A criança tem direito ao amor, à protecção, a uma família e a muitos outros pressupostos que são, mais ou menos, do conhecimento de todos. Para alguns podem parecer frases banais, mas a realidade é que existem muitas crianças que não vivem no aconchego de um lar, no calor de uma família que os faça crescer para serem adultos auto-confiantes, seguros e felizes. É o que toda a criança merece.
Ser mãe não é apenas conceber, é dar amor, carinho e atenção. É tratar do filho quando este está doente, é limpar-lhe os arranhões nos joelhos. Não se trata de uma tarefa de 9 meses, mas de uma vida.
Ser mãe não é apenas conceber, é dar amor, carinho e atenção. É tratar do filho quando este está doente, é limpar-lhe os arranhões nos joelhos. Não se trata de uma tarefa de 9 meses, mas de uma vida.
Os Açores têm várias crianças à espera de serem adoptadas, mas nem sempre é fácil. Factores como a idade, o sexo e, principalmente, a raça influenciam muito as possibilidades de cada criança ser acolhida no seio de uma nova família. Regra geral, o ideal de muitos casais é, segundo especialistas, que tenham pouca idade e que sejam de raça caucasiana.

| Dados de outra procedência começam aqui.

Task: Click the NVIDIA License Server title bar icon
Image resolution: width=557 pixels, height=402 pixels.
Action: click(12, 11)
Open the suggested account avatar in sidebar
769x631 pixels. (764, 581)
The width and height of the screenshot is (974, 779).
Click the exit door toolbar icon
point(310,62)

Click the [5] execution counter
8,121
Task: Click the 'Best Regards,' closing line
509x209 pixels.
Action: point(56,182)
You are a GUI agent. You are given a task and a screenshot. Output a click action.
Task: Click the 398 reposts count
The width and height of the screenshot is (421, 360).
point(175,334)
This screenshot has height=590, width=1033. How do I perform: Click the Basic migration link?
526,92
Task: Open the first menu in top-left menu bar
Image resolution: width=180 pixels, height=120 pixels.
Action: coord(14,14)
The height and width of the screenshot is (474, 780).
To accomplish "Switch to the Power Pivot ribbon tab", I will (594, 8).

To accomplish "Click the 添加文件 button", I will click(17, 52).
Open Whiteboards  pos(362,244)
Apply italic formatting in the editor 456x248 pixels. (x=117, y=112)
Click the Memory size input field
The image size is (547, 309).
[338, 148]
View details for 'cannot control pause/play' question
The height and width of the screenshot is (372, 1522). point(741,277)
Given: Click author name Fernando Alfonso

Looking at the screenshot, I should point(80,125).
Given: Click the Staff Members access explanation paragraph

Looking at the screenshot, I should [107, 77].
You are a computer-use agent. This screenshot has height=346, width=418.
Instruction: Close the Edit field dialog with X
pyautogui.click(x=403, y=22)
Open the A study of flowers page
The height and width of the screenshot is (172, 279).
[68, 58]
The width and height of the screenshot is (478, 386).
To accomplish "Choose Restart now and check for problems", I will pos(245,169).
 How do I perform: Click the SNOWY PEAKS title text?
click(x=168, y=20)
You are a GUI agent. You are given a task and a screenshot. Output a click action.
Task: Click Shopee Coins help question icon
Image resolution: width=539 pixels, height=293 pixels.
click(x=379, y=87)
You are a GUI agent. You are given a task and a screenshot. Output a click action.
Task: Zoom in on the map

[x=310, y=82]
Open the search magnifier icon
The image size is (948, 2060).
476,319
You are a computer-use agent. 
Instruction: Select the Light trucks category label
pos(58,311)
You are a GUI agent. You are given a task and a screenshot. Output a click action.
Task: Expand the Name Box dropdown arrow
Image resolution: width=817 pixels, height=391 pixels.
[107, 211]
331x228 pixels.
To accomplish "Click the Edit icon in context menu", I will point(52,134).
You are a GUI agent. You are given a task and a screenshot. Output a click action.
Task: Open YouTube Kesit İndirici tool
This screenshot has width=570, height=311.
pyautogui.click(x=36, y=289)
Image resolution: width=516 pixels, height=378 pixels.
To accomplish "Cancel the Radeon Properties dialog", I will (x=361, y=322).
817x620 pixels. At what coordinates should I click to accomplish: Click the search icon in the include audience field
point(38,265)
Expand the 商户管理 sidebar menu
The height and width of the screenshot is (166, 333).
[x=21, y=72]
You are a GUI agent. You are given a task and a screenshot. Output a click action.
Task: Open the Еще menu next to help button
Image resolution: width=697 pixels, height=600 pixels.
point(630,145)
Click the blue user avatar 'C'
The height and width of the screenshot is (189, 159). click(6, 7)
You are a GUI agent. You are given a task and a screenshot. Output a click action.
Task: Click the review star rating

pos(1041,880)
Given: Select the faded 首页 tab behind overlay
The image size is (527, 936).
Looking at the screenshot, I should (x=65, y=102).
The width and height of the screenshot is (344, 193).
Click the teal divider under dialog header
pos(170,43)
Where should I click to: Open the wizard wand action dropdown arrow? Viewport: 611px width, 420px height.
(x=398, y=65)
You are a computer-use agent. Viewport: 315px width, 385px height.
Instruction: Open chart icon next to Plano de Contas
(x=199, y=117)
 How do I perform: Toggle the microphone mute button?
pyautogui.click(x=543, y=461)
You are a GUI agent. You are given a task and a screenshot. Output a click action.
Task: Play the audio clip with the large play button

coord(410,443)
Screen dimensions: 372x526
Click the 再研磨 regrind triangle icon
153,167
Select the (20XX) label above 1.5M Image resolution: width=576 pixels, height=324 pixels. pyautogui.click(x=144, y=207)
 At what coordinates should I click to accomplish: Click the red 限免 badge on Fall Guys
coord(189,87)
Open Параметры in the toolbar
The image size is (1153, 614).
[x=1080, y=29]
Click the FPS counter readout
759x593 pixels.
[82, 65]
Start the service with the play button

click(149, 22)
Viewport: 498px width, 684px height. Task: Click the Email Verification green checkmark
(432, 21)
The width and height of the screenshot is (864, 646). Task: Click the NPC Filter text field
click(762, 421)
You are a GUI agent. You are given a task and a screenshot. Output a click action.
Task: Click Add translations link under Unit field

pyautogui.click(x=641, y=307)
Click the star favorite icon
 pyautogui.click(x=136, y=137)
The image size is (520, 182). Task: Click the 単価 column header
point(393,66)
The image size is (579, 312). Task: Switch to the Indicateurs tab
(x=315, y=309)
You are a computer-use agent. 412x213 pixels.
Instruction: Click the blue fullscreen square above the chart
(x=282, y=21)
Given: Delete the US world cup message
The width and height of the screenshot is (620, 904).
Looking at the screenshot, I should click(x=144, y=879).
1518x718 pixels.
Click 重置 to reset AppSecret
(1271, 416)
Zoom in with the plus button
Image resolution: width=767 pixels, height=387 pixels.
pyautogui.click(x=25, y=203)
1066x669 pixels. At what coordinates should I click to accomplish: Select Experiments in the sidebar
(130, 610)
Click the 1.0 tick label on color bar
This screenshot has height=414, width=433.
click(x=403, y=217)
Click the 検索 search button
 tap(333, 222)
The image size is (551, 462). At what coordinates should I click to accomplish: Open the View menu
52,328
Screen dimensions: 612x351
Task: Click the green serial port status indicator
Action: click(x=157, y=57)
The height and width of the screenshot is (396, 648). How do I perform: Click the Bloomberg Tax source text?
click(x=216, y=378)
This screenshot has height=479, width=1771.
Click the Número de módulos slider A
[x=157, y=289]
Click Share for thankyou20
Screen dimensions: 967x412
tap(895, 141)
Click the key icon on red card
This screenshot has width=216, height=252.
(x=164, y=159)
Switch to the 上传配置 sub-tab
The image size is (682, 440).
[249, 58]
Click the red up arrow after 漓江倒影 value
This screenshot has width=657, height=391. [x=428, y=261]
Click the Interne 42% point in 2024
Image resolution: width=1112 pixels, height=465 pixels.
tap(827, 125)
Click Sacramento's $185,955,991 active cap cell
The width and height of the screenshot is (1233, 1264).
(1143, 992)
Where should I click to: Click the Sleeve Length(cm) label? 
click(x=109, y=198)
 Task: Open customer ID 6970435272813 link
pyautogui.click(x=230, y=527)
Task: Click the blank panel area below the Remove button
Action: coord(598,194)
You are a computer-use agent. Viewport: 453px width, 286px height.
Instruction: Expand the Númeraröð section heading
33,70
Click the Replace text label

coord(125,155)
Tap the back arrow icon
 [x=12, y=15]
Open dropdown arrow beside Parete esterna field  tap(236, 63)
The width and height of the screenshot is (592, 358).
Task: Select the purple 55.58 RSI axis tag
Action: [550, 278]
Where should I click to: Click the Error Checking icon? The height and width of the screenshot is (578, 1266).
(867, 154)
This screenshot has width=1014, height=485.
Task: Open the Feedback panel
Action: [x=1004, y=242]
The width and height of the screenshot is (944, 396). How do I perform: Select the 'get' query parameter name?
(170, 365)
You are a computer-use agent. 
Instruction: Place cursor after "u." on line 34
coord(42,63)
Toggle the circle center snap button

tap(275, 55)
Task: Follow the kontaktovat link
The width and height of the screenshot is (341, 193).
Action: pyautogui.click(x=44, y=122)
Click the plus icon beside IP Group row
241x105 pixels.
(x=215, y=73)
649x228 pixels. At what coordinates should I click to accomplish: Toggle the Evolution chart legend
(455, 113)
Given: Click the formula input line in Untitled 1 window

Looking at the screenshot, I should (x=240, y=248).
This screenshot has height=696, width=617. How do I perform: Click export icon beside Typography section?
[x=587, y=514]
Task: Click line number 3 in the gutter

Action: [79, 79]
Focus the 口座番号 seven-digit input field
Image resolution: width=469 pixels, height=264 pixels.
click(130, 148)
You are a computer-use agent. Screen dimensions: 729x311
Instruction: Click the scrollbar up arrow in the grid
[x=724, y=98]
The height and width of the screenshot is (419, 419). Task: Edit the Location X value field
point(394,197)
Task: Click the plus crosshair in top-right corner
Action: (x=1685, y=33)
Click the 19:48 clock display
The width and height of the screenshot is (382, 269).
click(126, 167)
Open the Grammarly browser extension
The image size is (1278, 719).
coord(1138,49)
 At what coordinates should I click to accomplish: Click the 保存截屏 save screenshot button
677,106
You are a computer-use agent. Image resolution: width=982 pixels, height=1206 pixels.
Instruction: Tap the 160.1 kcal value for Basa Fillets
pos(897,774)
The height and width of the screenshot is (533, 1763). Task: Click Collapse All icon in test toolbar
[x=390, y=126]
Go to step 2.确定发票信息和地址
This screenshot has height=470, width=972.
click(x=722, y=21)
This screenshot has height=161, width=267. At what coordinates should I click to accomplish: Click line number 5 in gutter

Em termos estatísticos, segundo dados de 2006, de processos das equipas de adopção na Região Autónoma dos Açores, Ponta Delgada tinha 31 crianças em situação de adoptabilidade (que podiam ser adoptadas), seguida de Angra do Heroísmo e Horta com 3. Os candidatos seleccionados para adopção, em lista de espera, eram 22, 14 e 6 respectivamente. Quanto ao número de casos em situação de pré-adopção, nos quais a criança é entregue ao casal ou a pessoa singular, os números são de 10 em Ponta Delgada e, 5 em Angra e Horta. Havia ainda crianças a aguardar decisão do tribunal (sem sentença de adopção), 2 em Ponta Delgada, 6 em Angra e 1 na Horta. O número de crianças adoptadas na Região foi de 15: 5 em Ponta Delgada, 8 em Angra e 2 na Horta.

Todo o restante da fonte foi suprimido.